- Dataset excerpts
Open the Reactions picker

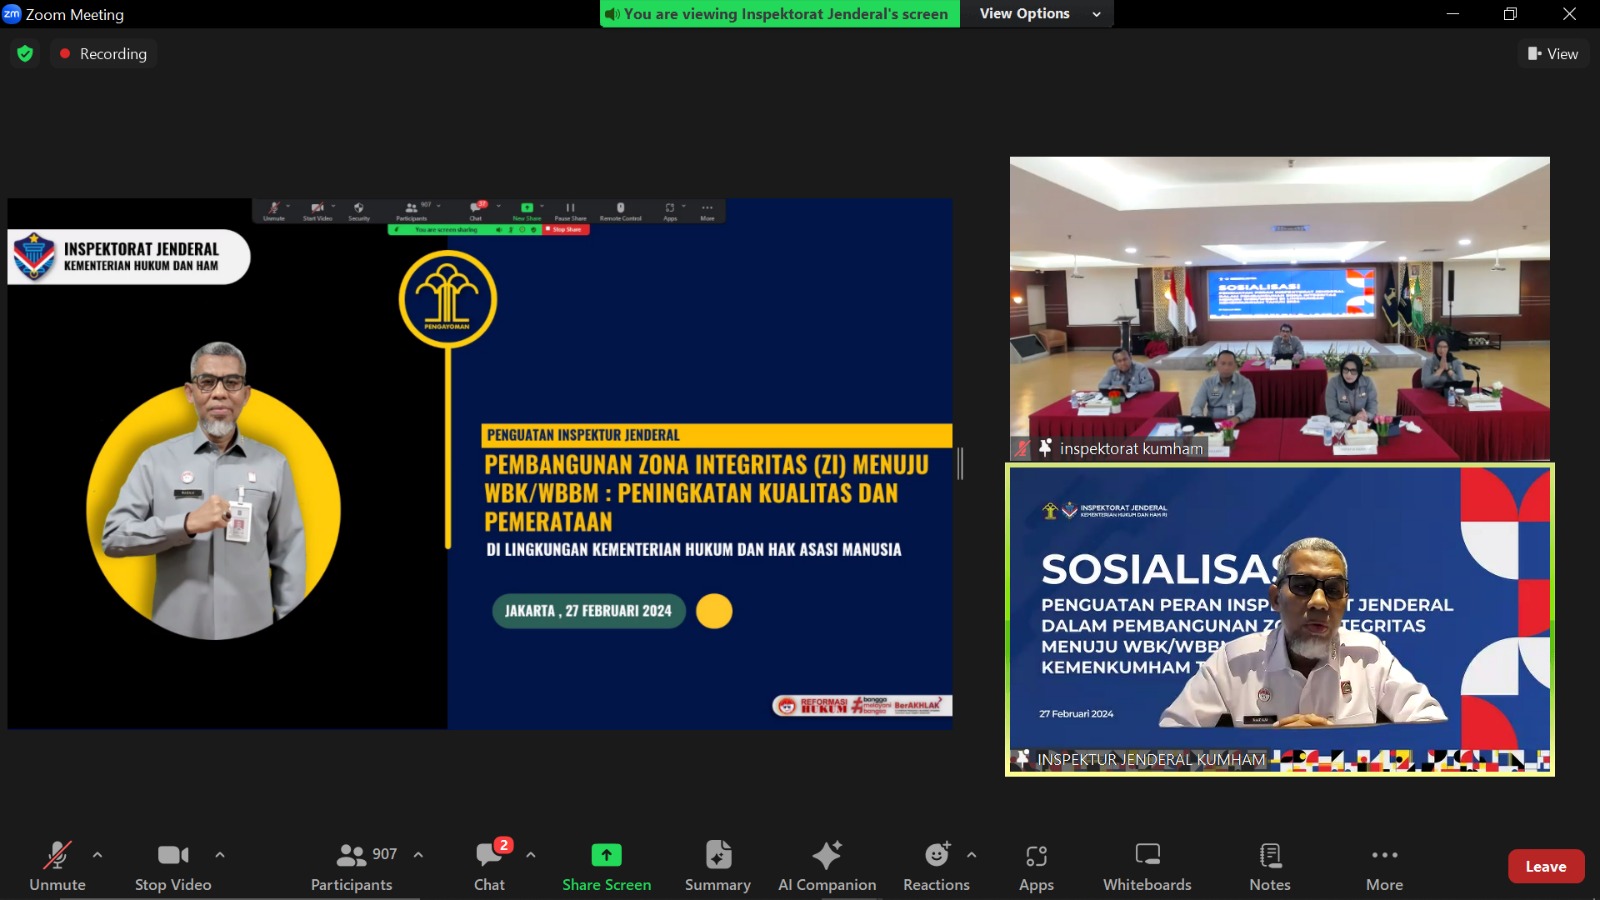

==

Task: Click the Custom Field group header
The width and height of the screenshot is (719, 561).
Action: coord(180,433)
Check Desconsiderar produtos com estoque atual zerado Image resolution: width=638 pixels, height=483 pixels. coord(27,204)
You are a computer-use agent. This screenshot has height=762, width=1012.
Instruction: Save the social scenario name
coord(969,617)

- Problem description
Output the material from the line holding "You are a computer-use" through the line holding "coord(969,617)", both included, as a numbered list with blank lines left out.

- Result of the task
1. You are a computer-use agent. This screenshot has height=762, width=1012.
2. Instruction: Save the social scenario name
3. coord(969,617)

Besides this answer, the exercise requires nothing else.